Filmi spoiler'sız özetlersek : Bob Crane orta yaşlı, karısı ile uzun zamandır iletişimini yitirmiş, çocukları ile de pek avunamayan ve orta yaş bunalımı içinde bir aktördür. Tüm bunlar yetmezmiş gibi bir de reklam filmi çekimi için Tokyo’da olması ise olayların başlangıç noktası. Bu kültüre olan yabancılığın şaşkınlık ile bezenişi , bir süre sonra yalnızlığı dönüşen bu sürecin Charlotte ile tanışınca yeni ufuklara yelken açması ve bu sıkıcı şehrin daha ilgi çekici bir havaya bürünmesi ise filmin ana omurgasını oluşturuyor. Sonrasında yaşananların düşündürdükleri ve vermiş olduğu mesajlar ise fili daha bir izlenesi kılıyor.

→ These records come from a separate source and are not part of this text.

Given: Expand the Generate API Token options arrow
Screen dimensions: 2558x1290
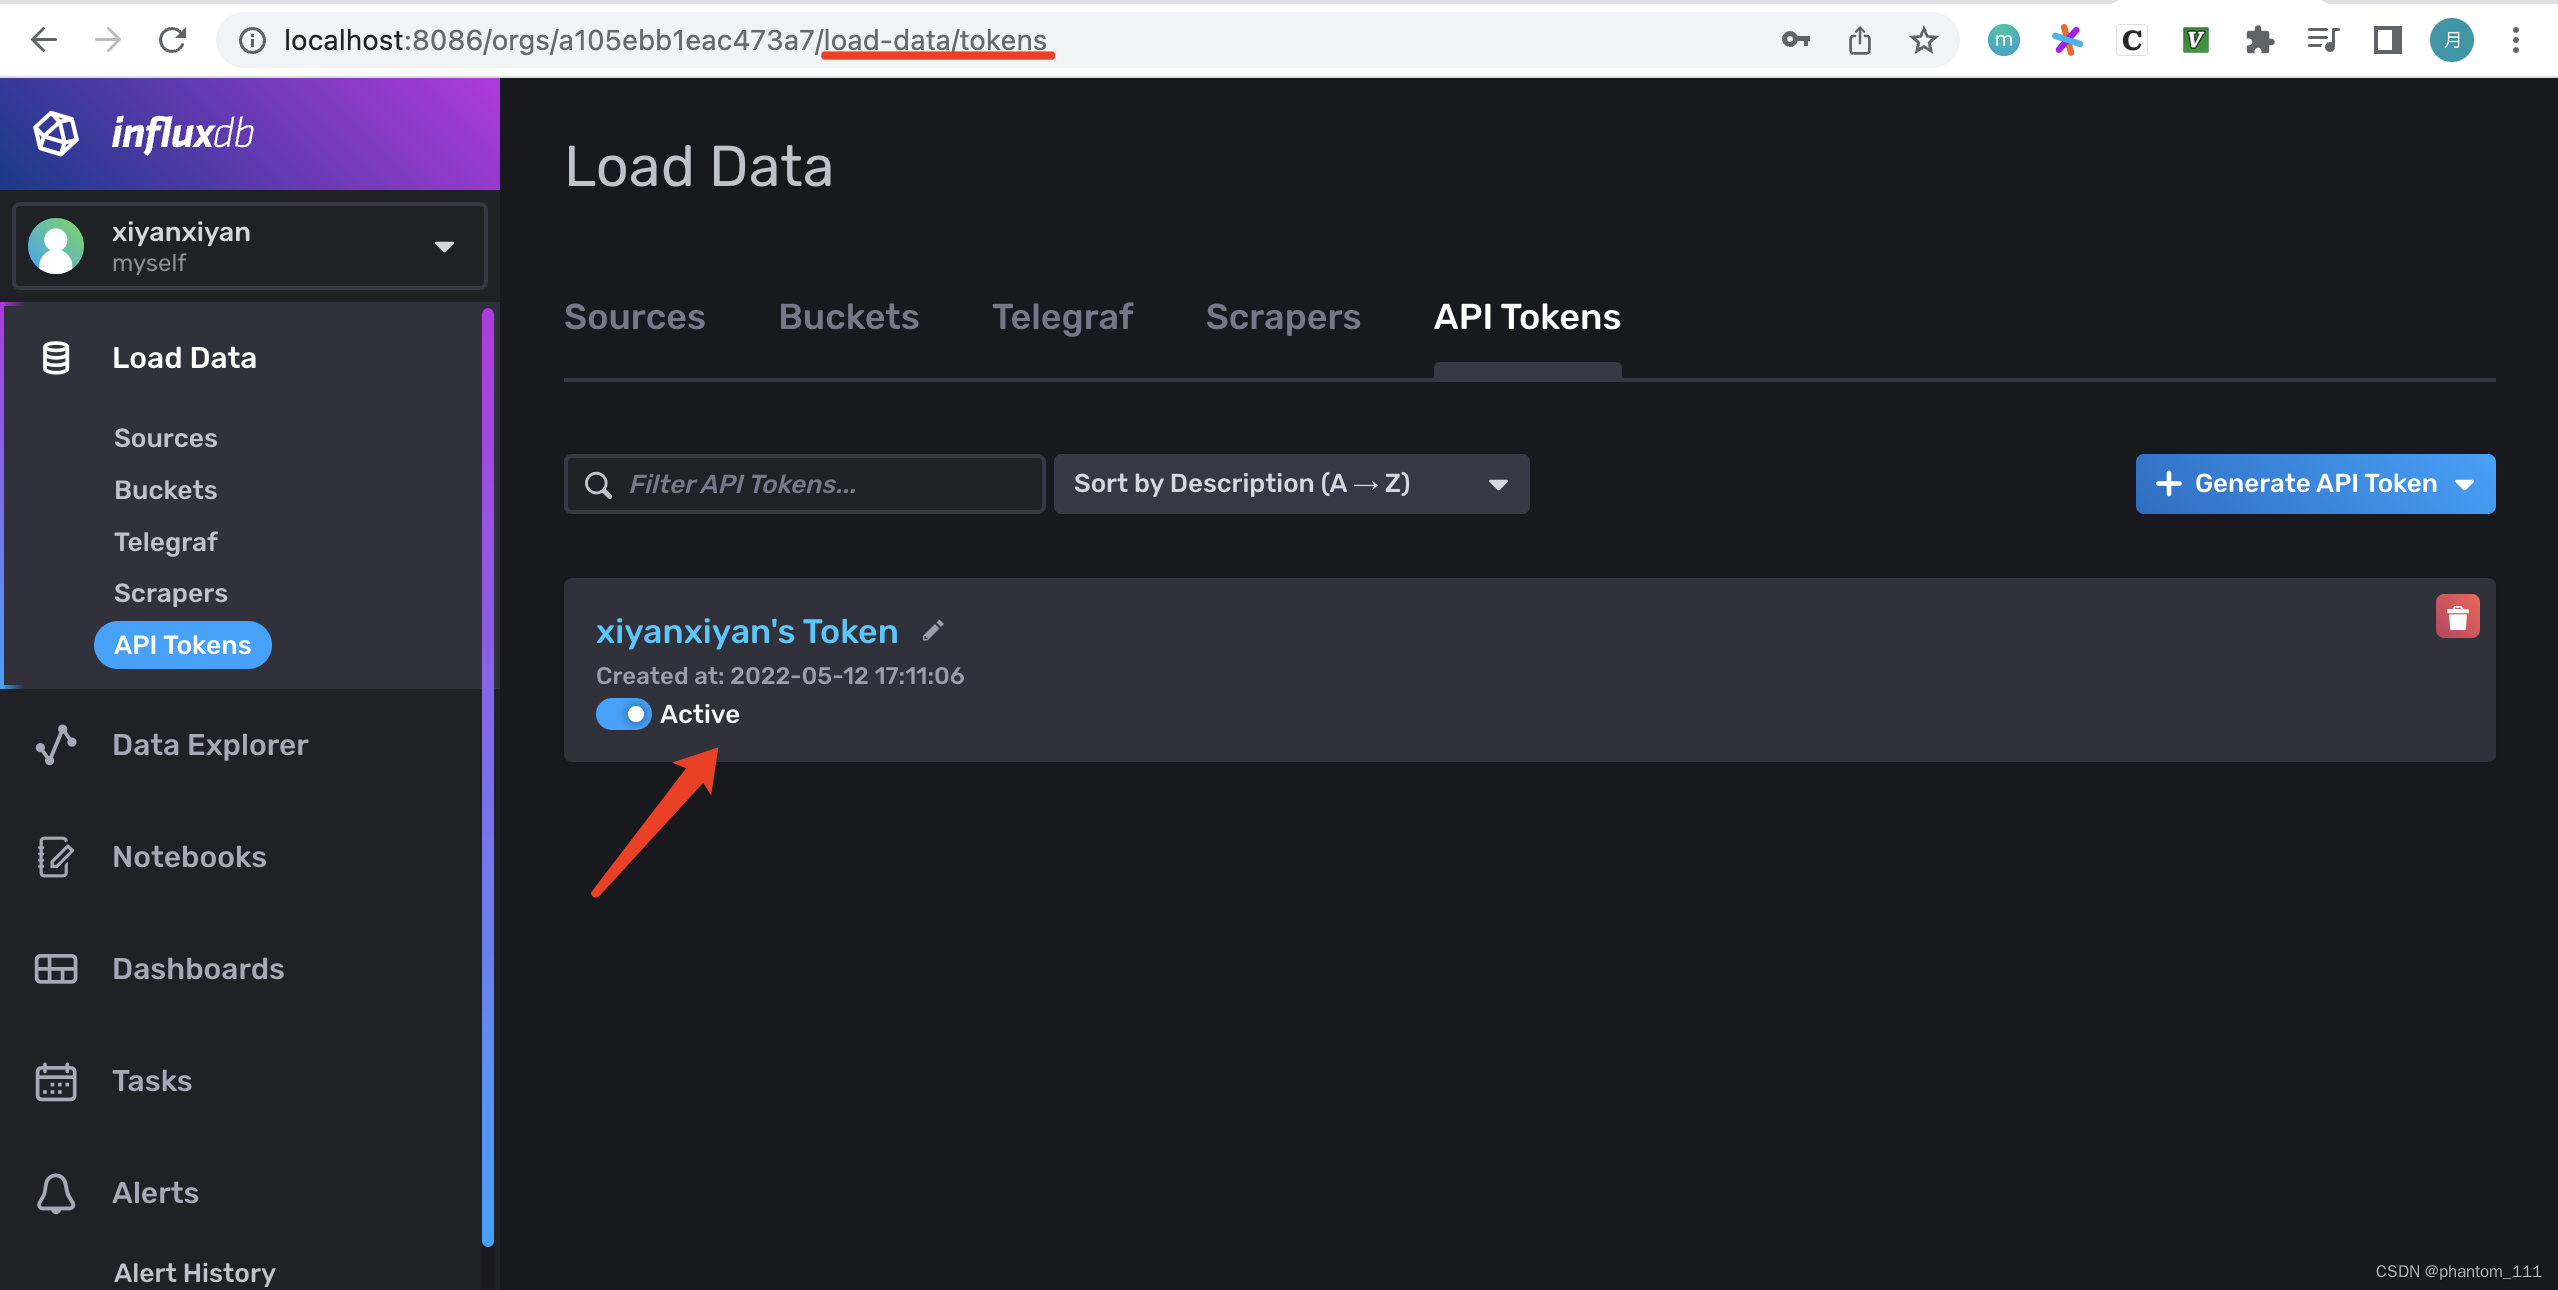Looking at the screenshot, I should pos(2462,483).
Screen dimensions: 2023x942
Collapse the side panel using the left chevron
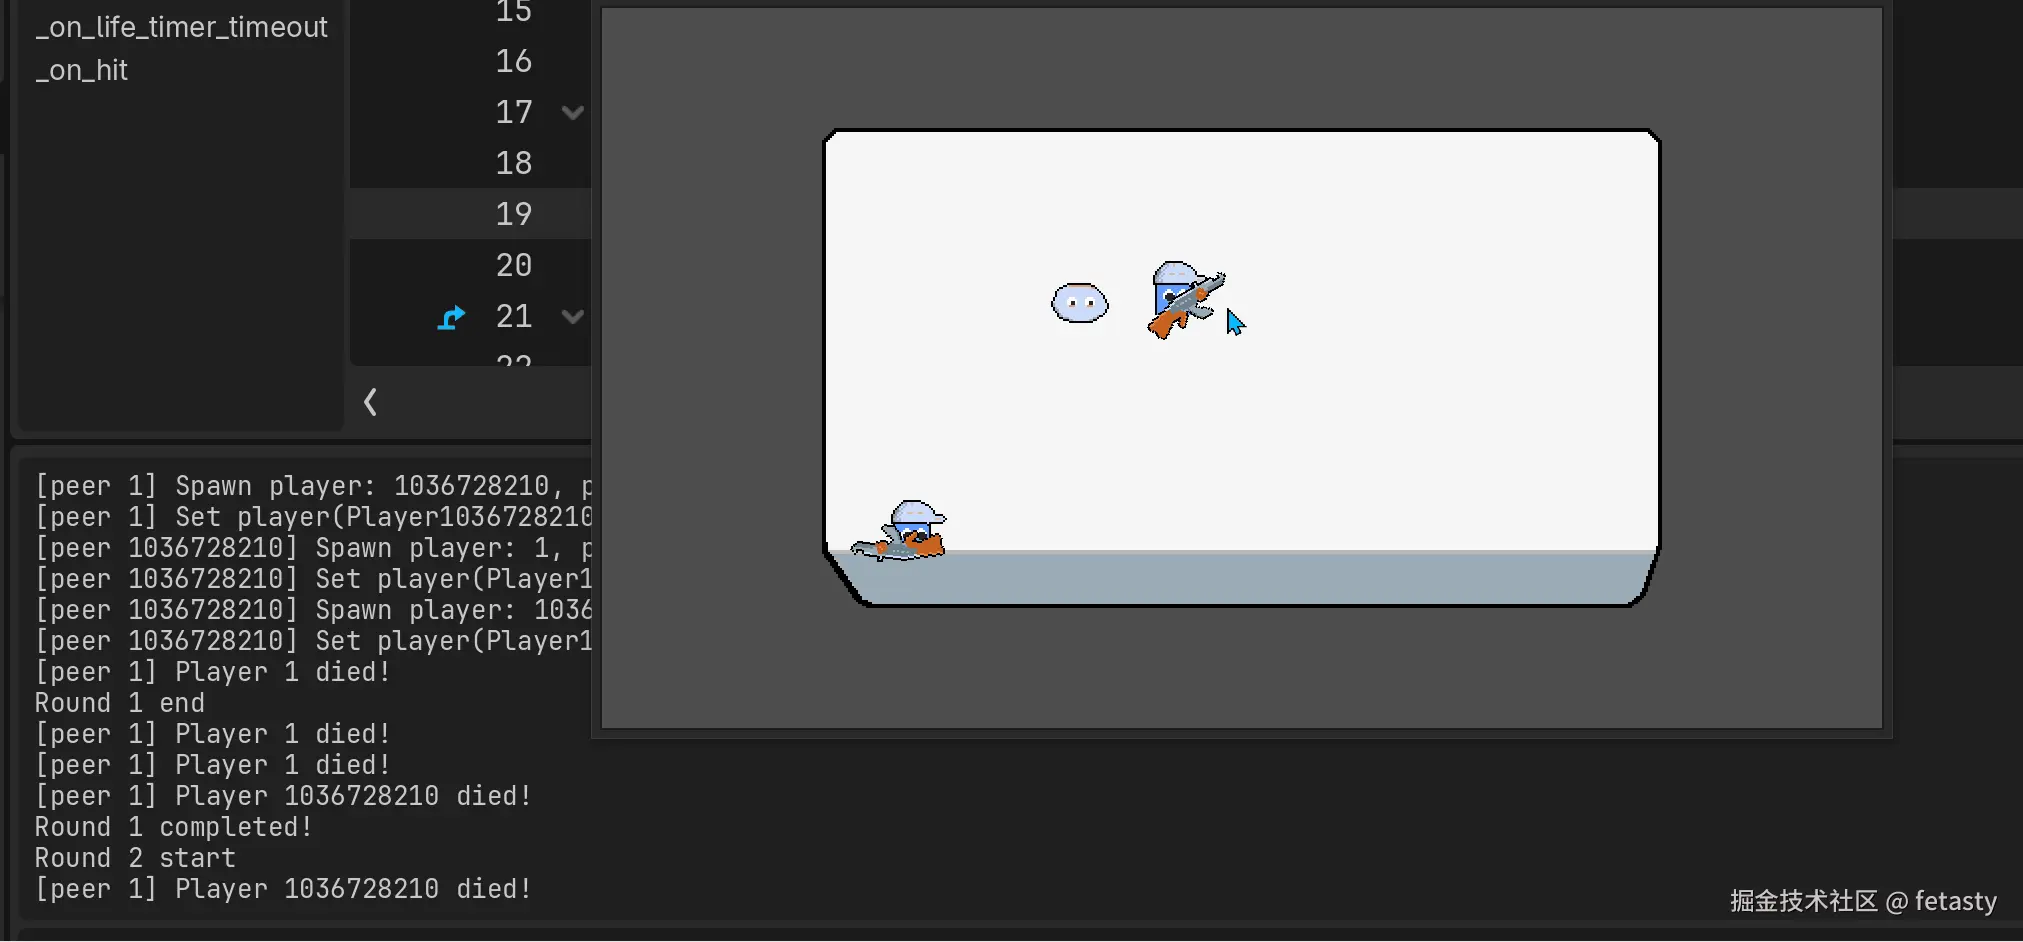tap(370, 401)
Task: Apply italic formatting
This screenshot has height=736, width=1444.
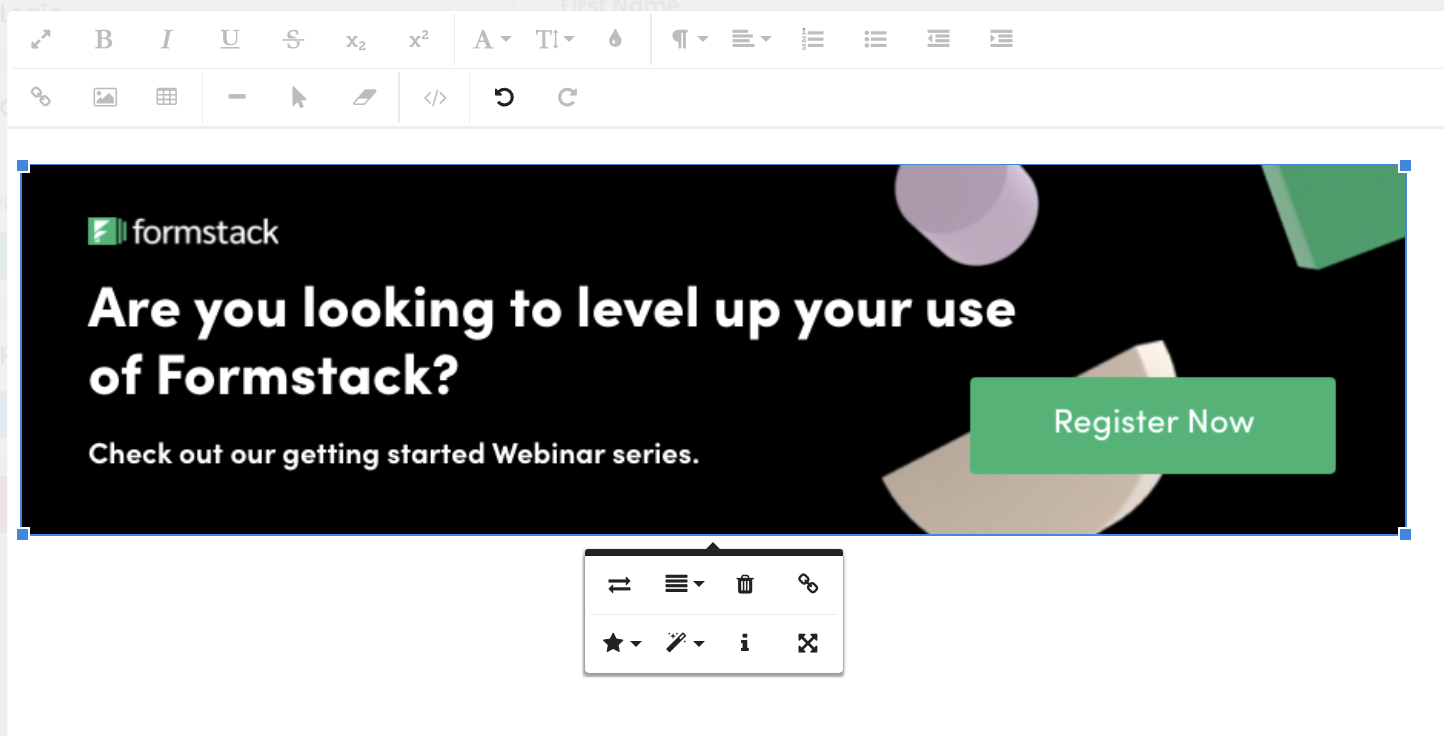Action: click(x=166, y=38)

Bir defa eğer Japon kültürü hakkında bilginiz var ise ya da hayatınızın belli bir döneminde Japonlar çalışmış / yaşamış iseniz Bob ve Charlotte'nin yaşadıkları çok tanıdık geliyor size. Tokyo'nun farklı ama bir o kadar da yalnızlaştıran havası filmde çok iyi verilmiş. Scarlet'in henüz 19 yaşında iken sahneye koyduğu oyunculuk o kadar etkileyici ki "ilgisiz kocasına" ciddi manada sinirleniyorsunuz hatta ağzınızdan "Ah be bir böyle bir hatun böyle bir yalnız bırakılır mı?" cümlesi dökülüveriyor kesintisiz oyunculuğu ve duru güzelliğine karşılık olarak. Bill Murray'da etkileyici bir performans ile karşımızda, özellikle jest ve mimiklerini kullanışı süper.

Durağan ama sıkmayan, bir aşk hikayesini değil yalnızlıkların ortak eksende buluşmasını anlatan ve Coppola'nın usta yönetmenliği ile birleşen izlenesi bir film "Lost In Translation".